Question

I am using a simple controller to change my shown ReactJS view like this:

    getInitialState: function() {
        return {view: null};
    },
    setViewFromHash: function () {
        var that = this;
        var address = window.location.hash;
        if(address != "")
        {
            address = address.substring(1);
            require(["jsx!" + address], function (View) {
                that.setState({view: View});
            });
        }
        else
        {
            require(["jsx!Home"], function (View) {
                that.setState({view: View});
            });            
        }
    },
    componentWillMount: function () {
        var that = this;
        window.onhashchange = function () {
            that.setViewFromHash();
        };
        this.setViewFromHash();
    },
    onTitleUpdate: function(title, canonical) {
        document.title = title + titleDefault;
        $('link[rel=canonical]').prop('href', canonicalDefault + canonical);
    },
    render: function () {
        var viewToLoad = null;
        if (this.state.view === null) {
            viewToLoad = "Loading...";
        } else {
            viewToLoad = this.state.view({ onTitleUpdate: this.onTitleUpdate });
        }

        return (
            <article>
                {viewToLoad}
            </article>
        );
    }

In the view I trigger a callback:

var Home = React.createClass({
    render: function () {
        this.props.onTitleUpdate("Home", "");
...

My question is, does this callback occur at a point that would benefit SEO, ie the page title and canonical changes, are they updated in a way that triggers the Google bot to realize that the title and canonical have changed?

I'm also considering using Cortex for managing my data, will that be a better?

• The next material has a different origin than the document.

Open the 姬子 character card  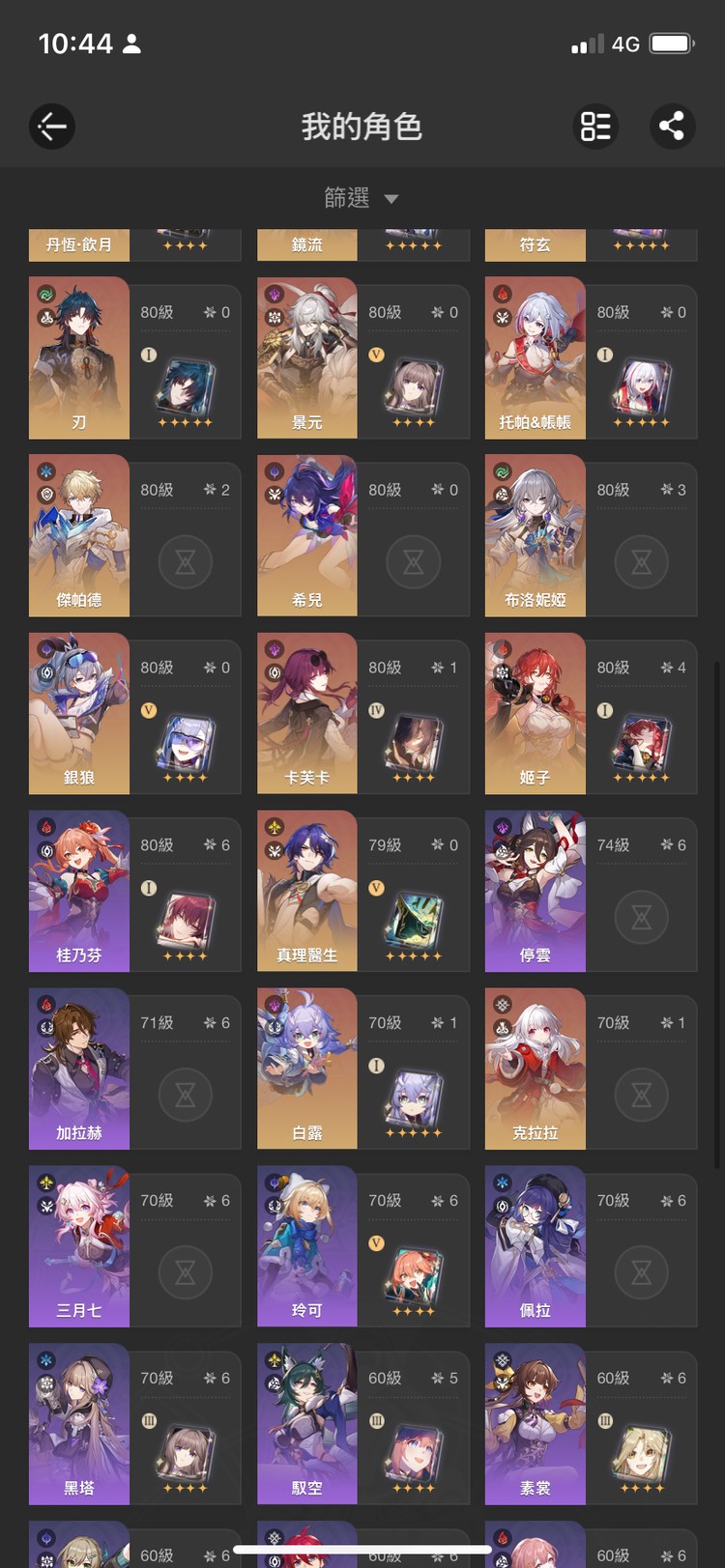pos(592,714)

Worse? No different? As far as SEO/Google bot's perception of the "page" it is viewing?

Was it helpful?

Solution

Google generally keeps the details about when they execute JavaScript under wraps; consider this quote from 2010:

"For a while, we were scanning within JavaScript, and we were looking for links. Google has gotten smarter about JavaScript and can execute some JavaScript. I wouldn't say that we execute all JavaScript, so there are some conditions in which we don't execute JavaScript. Certainly there are some common, well-known JavaScript things like Google Analytics, which you wouldn't even want to execute because you wouldn't want to try to generate phantom visits from Googlebot into your Google Analytics".

In the large, I would simply assume that Google (and certainly some other search engines) will not execute my JavaScript, meaning that any changes I make to the page will not be picked up. Of course, you can simply try it, and see what Google sees to know if it worked.

In either case, React has the ability to render on the server side and transparely hook up its event handlers on the client, giving you the ability to handle both easily. (You may need to re-jigger some code to make it run in both contexts.)